- Assignment -
Please quote exactly the lines below from the line containing "Квартира (229, 2420)" to the line containing "Робота (1090, 170)", both lines included, and nothing else.
───── Extracted material
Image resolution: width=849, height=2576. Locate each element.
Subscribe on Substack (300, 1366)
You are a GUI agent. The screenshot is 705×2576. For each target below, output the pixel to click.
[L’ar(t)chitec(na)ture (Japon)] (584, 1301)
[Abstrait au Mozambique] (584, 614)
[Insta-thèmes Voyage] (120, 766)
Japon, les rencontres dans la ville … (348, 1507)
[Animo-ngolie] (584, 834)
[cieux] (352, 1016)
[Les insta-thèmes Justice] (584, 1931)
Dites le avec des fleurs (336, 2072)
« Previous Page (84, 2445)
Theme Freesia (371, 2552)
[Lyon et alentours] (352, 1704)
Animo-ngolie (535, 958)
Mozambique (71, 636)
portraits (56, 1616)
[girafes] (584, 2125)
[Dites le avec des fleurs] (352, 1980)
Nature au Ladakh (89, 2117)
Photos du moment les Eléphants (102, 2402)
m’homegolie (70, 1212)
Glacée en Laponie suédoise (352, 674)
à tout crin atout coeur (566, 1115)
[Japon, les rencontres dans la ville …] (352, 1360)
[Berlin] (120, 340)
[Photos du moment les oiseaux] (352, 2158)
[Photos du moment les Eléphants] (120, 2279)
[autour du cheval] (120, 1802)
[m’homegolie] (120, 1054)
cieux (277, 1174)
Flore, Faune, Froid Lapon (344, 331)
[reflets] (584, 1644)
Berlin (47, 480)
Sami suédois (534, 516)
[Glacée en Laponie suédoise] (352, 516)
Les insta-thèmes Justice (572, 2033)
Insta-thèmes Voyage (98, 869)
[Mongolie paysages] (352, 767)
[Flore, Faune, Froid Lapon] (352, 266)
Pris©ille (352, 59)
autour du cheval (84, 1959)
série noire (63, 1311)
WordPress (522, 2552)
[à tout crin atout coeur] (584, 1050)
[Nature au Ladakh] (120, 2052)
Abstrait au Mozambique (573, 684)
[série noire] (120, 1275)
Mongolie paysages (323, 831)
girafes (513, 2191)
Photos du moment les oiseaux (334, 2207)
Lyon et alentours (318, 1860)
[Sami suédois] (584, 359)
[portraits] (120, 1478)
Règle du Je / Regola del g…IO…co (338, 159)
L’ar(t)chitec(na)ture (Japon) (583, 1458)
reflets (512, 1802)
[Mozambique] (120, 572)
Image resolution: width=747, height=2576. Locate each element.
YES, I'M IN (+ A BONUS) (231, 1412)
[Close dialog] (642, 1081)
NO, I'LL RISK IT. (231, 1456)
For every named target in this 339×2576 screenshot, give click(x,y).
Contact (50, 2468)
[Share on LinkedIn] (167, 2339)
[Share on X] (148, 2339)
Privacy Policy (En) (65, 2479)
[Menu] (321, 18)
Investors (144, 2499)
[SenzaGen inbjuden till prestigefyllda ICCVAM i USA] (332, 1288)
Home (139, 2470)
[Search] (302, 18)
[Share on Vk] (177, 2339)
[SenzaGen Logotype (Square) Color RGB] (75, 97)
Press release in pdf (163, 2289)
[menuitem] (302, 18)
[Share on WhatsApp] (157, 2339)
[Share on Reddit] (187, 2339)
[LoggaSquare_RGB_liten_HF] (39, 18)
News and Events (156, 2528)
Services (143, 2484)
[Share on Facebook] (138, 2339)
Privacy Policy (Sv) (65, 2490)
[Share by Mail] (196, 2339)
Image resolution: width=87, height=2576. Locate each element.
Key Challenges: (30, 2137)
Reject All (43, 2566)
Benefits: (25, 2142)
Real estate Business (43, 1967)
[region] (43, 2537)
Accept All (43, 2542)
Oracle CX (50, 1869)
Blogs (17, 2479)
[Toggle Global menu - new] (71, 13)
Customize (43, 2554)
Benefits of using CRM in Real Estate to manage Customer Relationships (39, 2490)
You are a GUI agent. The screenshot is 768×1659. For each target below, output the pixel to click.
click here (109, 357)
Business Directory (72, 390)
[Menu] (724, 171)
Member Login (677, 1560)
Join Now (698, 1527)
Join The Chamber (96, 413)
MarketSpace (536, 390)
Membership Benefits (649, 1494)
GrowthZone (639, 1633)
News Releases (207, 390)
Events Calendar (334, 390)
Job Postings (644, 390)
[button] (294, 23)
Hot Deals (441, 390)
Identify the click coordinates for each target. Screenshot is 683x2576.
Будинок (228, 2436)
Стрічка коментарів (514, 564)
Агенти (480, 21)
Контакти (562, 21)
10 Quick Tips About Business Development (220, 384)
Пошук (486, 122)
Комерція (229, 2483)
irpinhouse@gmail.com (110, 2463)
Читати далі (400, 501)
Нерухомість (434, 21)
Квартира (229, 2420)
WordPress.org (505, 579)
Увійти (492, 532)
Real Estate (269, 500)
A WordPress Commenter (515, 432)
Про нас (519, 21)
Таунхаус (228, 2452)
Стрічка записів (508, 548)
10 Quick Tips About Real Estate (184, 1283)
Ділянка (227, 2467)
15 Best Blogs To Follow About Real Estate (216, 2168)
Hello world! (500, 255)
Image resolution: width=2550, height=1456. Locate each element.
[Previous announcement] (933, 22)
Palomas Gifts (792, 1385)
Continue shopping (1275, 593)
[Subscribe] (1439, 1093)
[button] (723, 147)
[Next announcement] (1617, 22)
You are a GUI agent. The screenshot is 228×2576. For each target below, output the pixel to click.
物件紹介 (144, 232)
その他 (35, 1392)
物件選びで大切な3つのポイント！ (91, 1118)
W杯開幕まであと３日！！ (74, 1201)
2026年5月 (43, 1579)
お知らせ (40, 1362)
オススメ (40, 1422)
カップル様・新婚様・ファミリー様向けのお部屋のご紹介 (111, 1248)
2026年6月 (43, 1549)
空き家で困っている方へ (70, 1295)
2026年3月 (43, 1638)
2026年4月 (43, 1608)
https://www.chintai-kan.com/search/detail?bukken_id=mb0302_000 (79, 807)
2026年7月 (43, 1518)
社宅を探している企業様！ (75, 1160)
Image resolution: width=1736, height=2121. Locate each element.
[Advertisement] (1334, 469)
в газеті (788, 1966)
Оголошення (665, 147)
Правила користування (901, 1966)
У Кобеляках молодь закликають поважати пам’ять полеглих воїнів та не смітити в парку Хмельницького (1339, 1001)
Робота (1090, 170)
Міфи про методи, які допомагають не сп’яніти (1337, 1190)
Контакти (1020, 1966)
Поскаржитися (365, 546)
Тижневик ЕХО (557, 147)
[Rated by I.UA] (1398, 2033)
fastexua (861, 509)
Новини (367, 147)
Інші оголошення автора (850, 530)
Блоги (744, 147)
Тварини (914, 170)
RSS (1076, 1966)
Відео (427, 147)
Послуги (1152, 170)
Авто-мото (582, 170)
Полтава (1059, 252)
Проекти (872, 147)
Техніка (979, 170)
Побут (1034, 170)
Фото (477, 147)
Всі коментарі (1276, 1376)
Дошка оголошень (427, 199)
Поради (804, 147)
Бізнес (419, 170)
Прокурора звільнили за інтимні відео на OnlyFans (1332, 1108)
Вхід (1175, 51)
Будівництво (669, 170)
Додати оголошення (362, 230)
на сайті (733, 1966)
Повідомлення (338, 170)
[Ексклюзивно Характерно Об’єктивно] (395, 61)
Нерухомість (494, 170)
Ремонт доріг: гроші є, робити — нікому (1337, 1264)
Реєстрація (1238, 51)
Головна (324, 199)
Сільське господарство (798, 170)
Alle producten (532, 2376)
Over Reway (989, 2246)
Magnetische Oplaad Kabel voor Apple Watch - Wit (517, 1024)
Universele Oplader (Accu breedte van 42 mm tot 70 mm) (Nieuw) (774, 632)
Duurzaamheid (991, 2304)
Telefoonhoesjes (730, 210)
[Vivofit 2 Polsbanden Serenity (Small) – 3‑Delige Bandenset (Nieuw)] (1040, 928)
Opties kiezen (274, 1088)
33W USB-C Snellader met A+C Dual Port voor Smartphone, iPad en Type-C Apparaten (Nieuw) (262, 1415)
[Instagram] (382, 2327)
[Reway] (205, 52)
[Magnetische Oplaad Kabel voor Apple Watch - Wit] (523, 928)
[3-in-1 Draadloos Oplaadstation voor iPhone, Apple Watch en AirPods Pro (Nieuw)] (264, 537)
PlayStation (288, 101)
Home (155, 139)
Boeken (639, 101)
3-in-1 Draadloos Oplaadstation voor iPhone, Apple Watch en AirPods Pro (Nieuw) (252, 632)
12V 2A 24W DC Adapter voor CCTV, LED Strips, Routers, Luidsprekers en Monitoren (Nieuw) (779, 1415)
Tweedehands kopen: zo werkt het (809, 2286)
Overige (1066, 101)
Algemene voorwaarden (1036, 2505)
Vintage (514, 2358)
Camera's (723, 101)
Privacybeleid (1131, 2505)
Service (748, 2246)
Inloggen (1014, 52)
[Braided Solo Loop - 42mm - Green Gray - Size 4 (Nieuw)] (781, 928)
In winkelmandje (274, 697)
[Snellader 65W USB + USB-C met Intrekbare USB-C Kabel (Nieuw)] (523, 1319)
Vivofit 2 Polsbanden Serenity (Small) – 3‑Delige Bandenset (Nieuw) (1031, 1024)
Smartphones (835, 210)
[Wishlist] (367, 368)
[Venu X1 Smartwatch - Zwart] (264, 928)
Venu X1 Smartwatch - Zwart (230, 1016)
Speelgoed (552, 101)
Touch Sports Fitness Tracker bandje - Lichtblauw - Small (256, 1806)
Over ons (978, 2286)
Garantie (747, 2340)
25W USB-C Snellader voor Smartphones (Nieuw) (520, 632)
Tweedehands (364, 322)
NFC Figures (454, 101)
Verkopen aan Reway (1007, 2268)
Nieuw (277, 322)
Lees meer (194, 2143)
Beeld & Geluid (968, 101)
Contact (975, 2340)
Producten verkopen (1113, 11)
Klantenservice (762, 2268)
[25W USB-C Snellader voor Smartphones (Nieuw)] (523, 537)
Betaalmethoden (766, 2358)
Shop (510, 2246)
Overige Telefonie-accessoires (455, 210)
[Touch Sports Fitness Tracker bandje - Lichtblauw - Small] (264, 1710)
──────────
- Answer below -
Квартира (229, 2420)
WordPress.org (505, 579)
Увійти (492, 532)
Real Estate (269, 500)
A WordPress Commenter (515, 432)
Про нас (519, 21)
Таунхаус (228, 2452)
Стрічка записів (508, 548)
10 Quick Tips About Real Estate (184, 1283)
Ділянка (227, 2467)
15 Best Blogs To Follow About Real Estate (216, 2168)
Hello world! (500, 255)
Image resolution: width=2550, height=1456. Locate each element.
[Previous announcement] (933, 22)
Palomas Gifts (792, 1385)
Continue shopping (1275, 593)
[Subscribe] (1439, 1093)
[button] (723, 147)
[Next announcement] (1617, 22)
You are a GUI agent. The screenshot is 228×2576. For each target below, output the pixel to click.
物件紹介 (144, 232)
その他 (35, 1392)
物件選びで大切な3つのポイント！ (91, 1118)
W杯開幕まであと３日！！ (74, 1201)
2026年5月 (43, 1579)
お知らせ (40, 1362)
オススメ (40, 1422)
カップル様・新婚様・ファミリー様向けのお部屋のご紹介 (111, 1248)
2026年6月 (43, 1549)
空き家で困っている方へ (70, 1295)
2026年3月 (43, 1638)
2026年4月 (43, 1608)
https://www.chintai-kan.com/search/detail?bukken_id=mb0302_000 (79, 807)
2026年7月 (43, 1518)
社宅を探している企業様！ (75, 1160)
Image resolution: width=1736, height=2121. Locate each element.
[Advertisement] (1334, 469)
в газеті (788, 1966)
Оголошення (665, 147)
Правила користування (901, 1966)
У Кобеляках молодь закликають поважати пам’ять полеглих воїнів та не смітити в парку Хмельницького (1339, 1001)
Робота (1090, 170)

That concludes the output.